Zum Inhalt der Seite

Zweimondsaga

~Die Illusion von Gut und Böse~
von

.
.
.
.
.
.
.
.
.
.

Seite 1 / 1   Schriftgröße:   [xx]   [xx]   [xx]

~Der Schatten im See~

Die Sonne steht hoch am Himmel und prasselt unbarmherzig auf uns herab. Kein Baum, kein Strauch oder Felsen in Sicht, der uns Schatten spenden könnte. Meine Pfoten schmerzen, ich habe bestimmt schon fünf oder sechs spitze Steine herausgezogen. Warum kann dieser verdammte Boden nicht so schön glatt sein, wie bei uns auf dem Plateau? Ich schaue in die Ferne.

Der Schneeberg ist noch immer so weit weg, wie zu Beginn unserer Reise. Kommen wir denn gar nicht näher?

Lun-Lun fliegt neben mir her, er sieht kein bisschen erschöpft aus. „Sollen wir wieder zurückgehen?“, fragt er.

Ich schaue hinter uns.
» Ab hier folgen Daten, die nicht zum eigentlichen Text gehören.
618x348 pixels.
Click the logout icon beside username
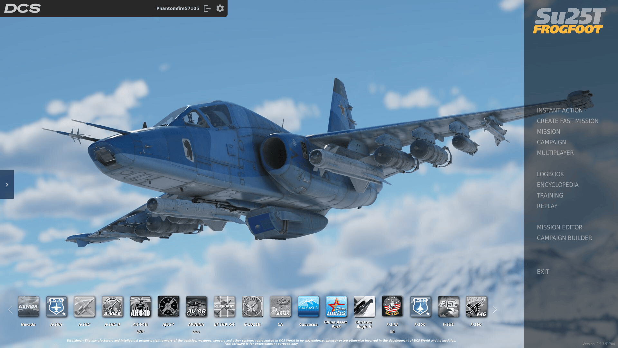pos(207,8)
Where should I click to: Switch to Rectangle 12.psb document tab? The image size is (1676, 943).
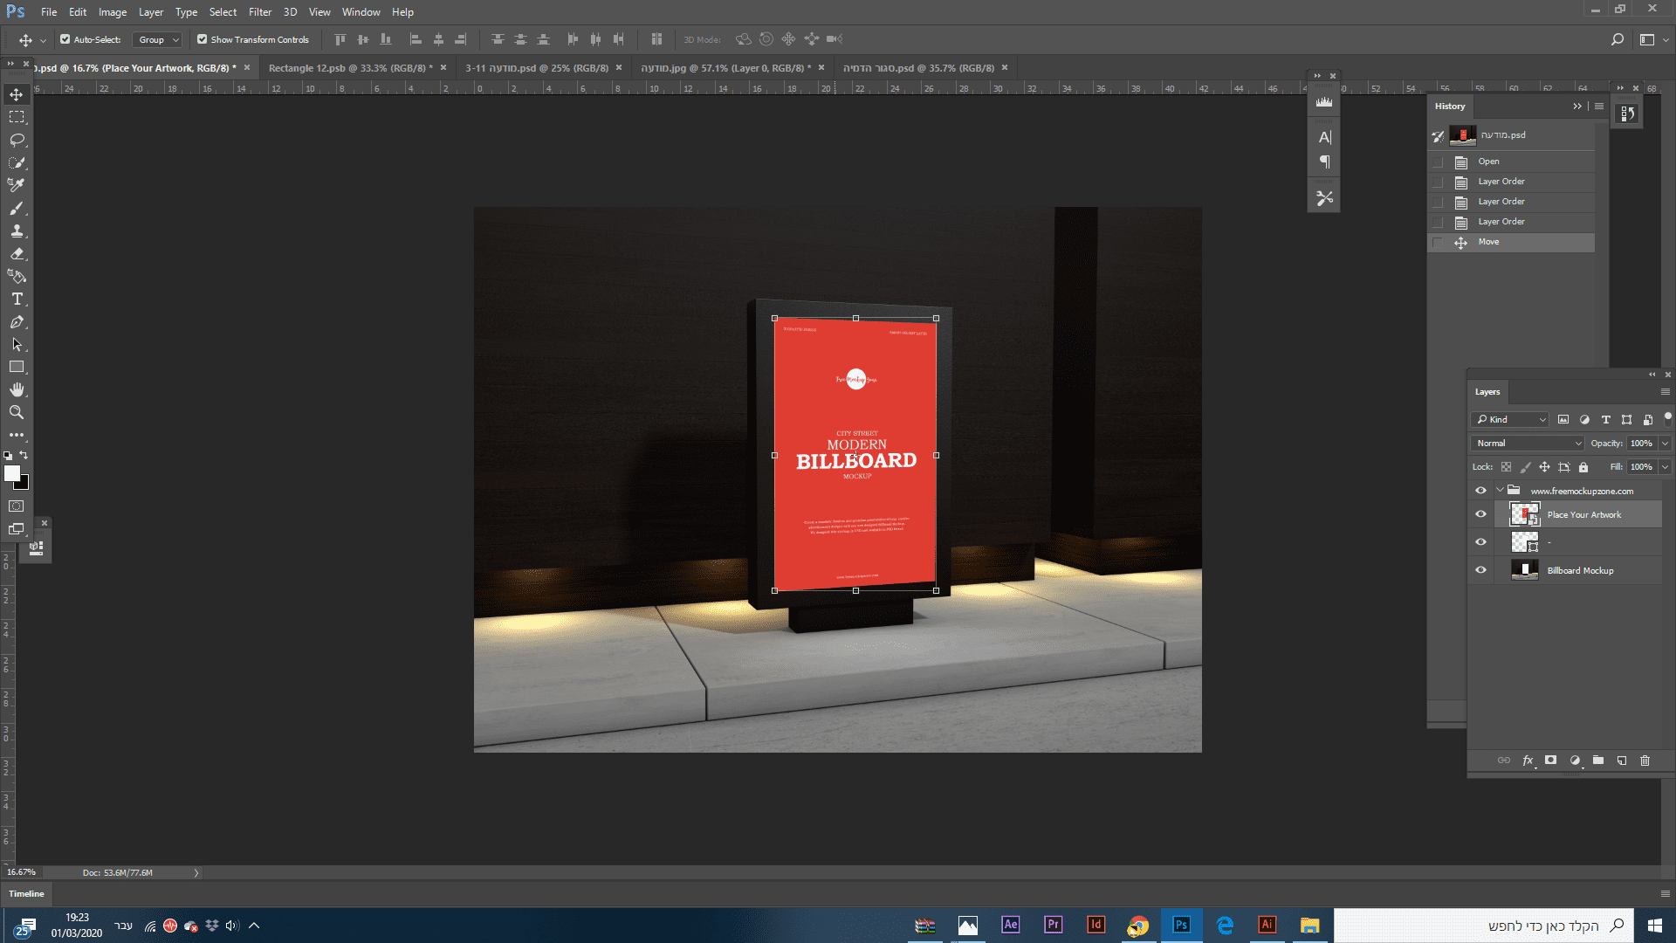(x=347, y=68)
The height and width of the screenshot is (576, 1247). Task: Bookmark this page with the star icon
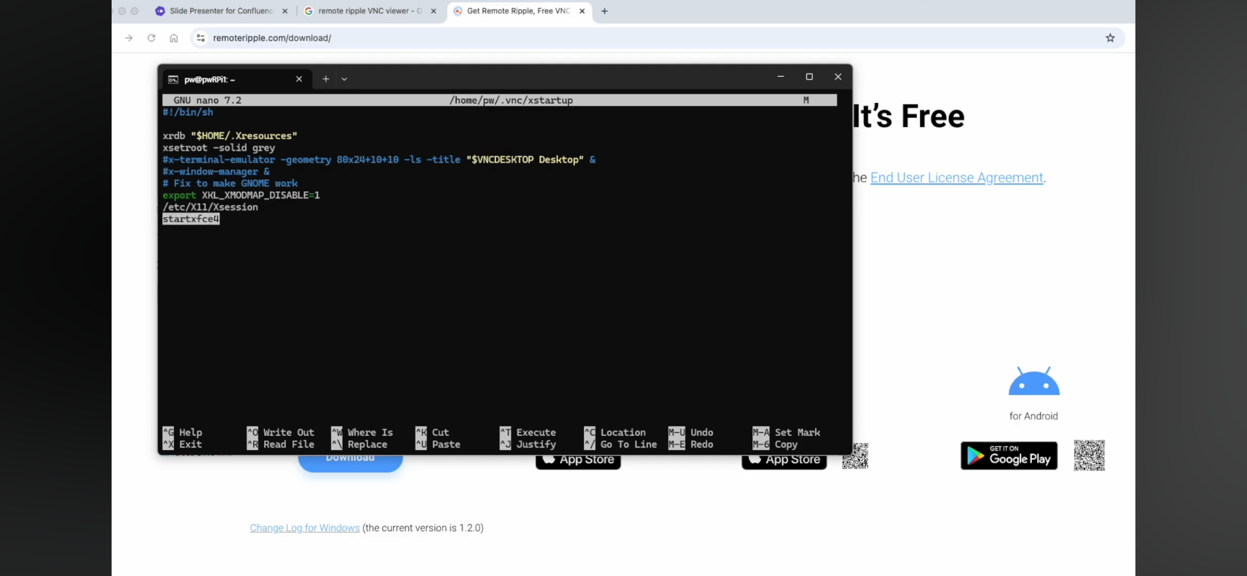pyautogui.click(x=1110, y=38)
Unser Horst scheint mir genau so weit weg zu sein, wie der Schneeberg. „Nein!“, sage ich.

„Dann lass uns zumindest eine Rast einlegen. Ich schau mich mal um!“, sagt Lun-Lun. Er schlägt mit den Flügeln und steigt höher auf.
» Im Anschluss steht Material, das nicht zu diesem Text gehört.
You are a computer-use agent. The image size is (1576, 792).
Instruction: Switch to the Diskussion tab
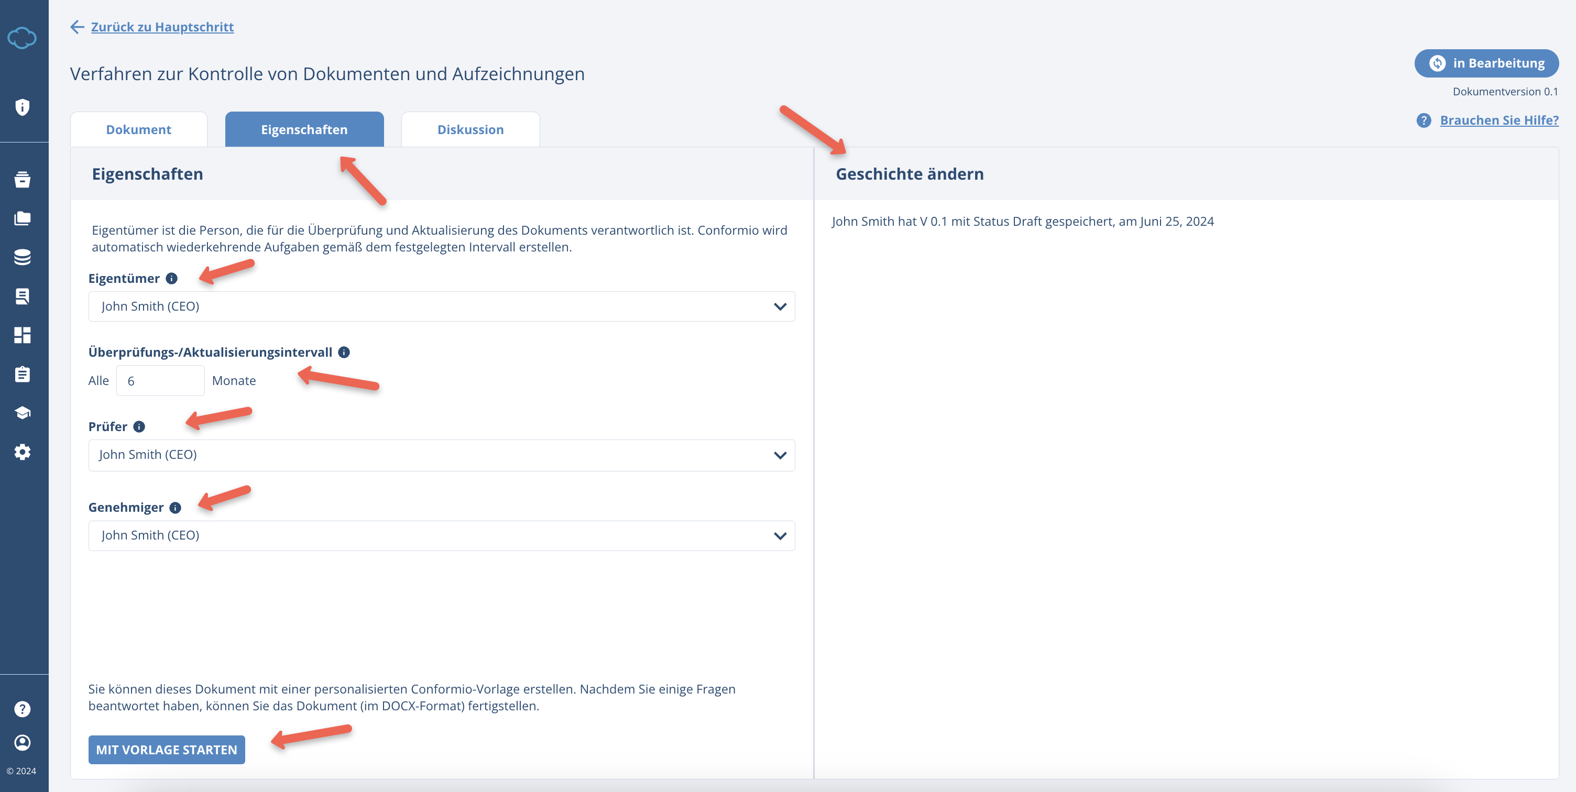(x=470, y=129)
Ich halte inne und sehe ihm nach. Wie gut er es hat. Ohne mich wäre er sicher längst am Schneeberg angekommen.

Lun-Lun hält in der Luft an, er sieht sich um. Mit der Pranke deutet er direkt vor uns. „Da, da ist ein kleiner See, dort können wir trinken und vielleicht finden wir auch was zu fressen. Ich habe langsam echt Kohldampf.“ Er lässt sich zu mir herabsinken.

Ich versuche in der Ferne etwas zu erkennen, doch für mich ist hier nur staubtrockener Boden ohne Vegetation zu sehen. „Bist du dir sicher, dass da vorn ein See ist?“, frage ich meinen Bruder, als er vor mir zur Landung ansetzt.
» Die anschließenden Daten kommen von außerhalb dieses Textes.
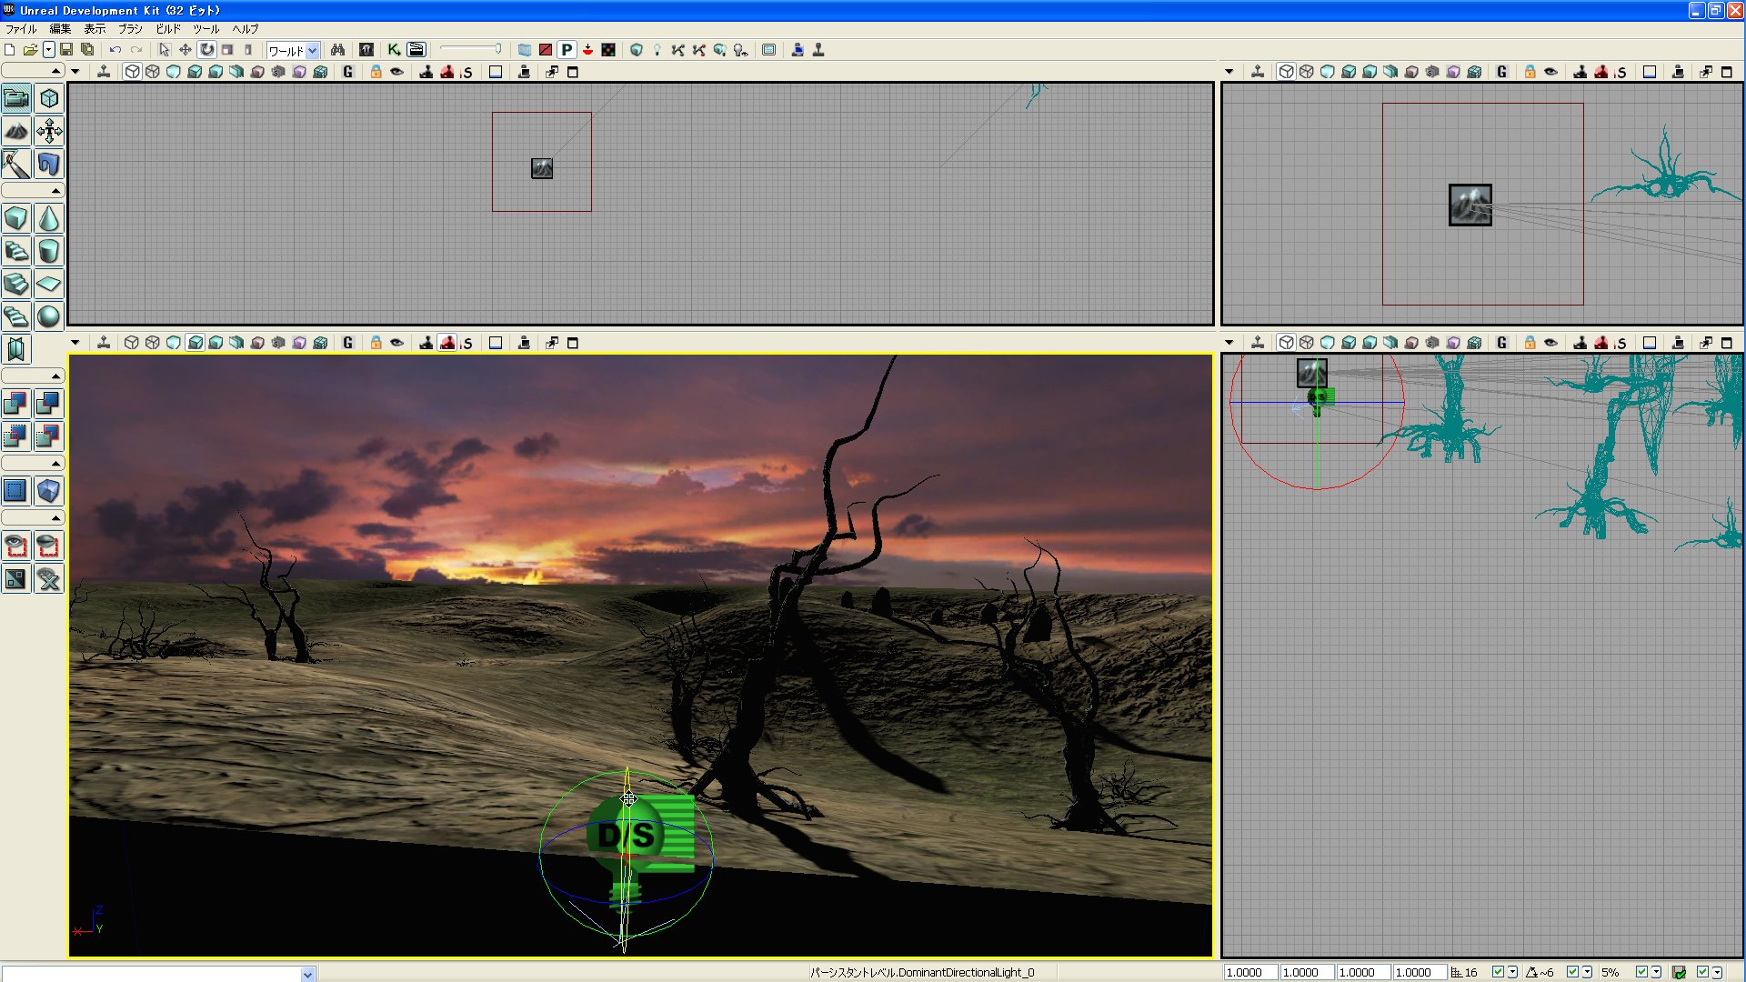Toggle the rotation grid snap checkbox
The height and width of the screenshot is (982, 1746).
1572,973
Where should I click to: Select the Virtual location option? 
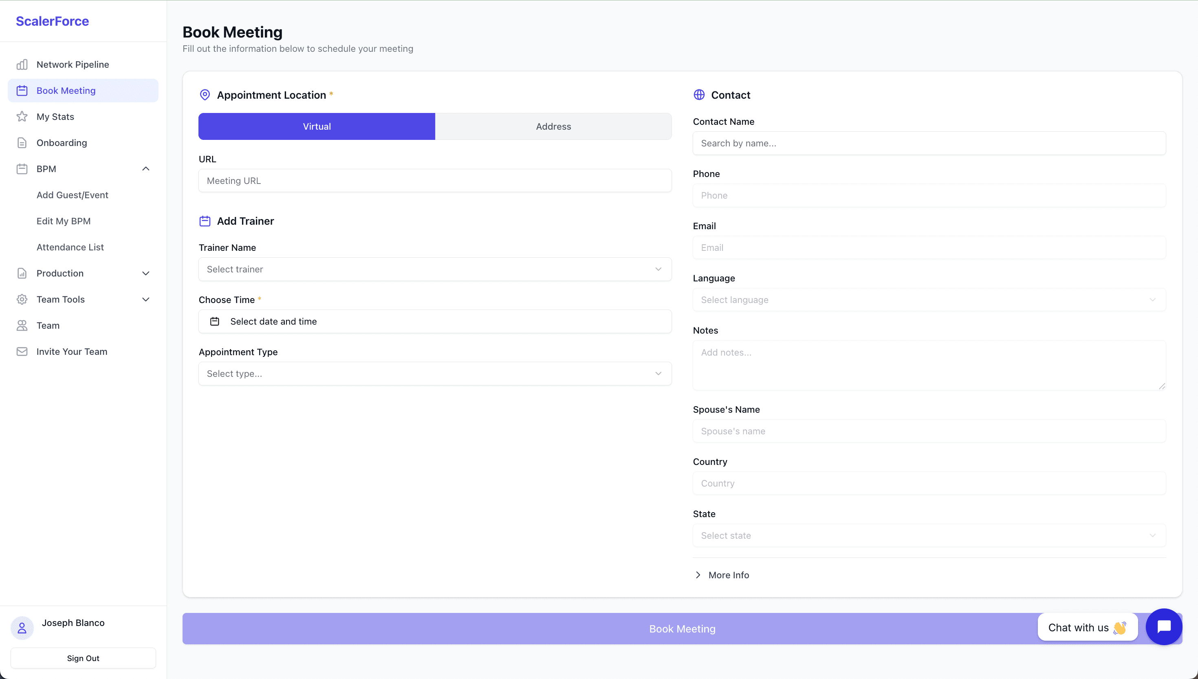[316, 126]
„Ja klar, ist auch gar nicht weit.“

„Ja, wenn man fliegen kann vielleicht.“ Mein Blick bleibt an Lun-Luns kräftigem Rücken hängen. Mir kommt eine Idee. Ich mache einen Satz auf ihn zu und klettere ihm zwischen die Flügel.

„Hey, was soll das werden?“, fragt er.

Ich deute mit der Kralle nach Norden. „Los, flieg! Bring uns zu dem See! Flieg so hoch du kannst, damit ich auch weiß, wie das ist!“

„Aber du bist doch viel zu schwer.“

„Versuch es!“

„Na gut.“ Lun-Lun schlägt kräftig mit den Flügeln. Wind erhebt sich um uns herum, er wirbelt den staubtrockenen Boden auf. Mein Fell wird von einer kühlen Priese gelüftet. Das tut gut. Ich recke den Kopf nach vorn, über Lun-Luns Hörner hinweg. Aufgeregt hüpfe ich auf und ab. „Los, hoch, höher!“

Mein Bruder schnaubt, er schlägt kräftiger mit den Flügeln. Seine Pranken lösen sich vom Boden. Eine Staubwolke hüllt uns ein. Stück für Stück kämpft sich Lun-Lun in die Höhe. Die Sicht wird besser, je weiter wir uns vom Boden entfernen. Während der Staub zurück zur Erde fällt, fliegen wir endlich.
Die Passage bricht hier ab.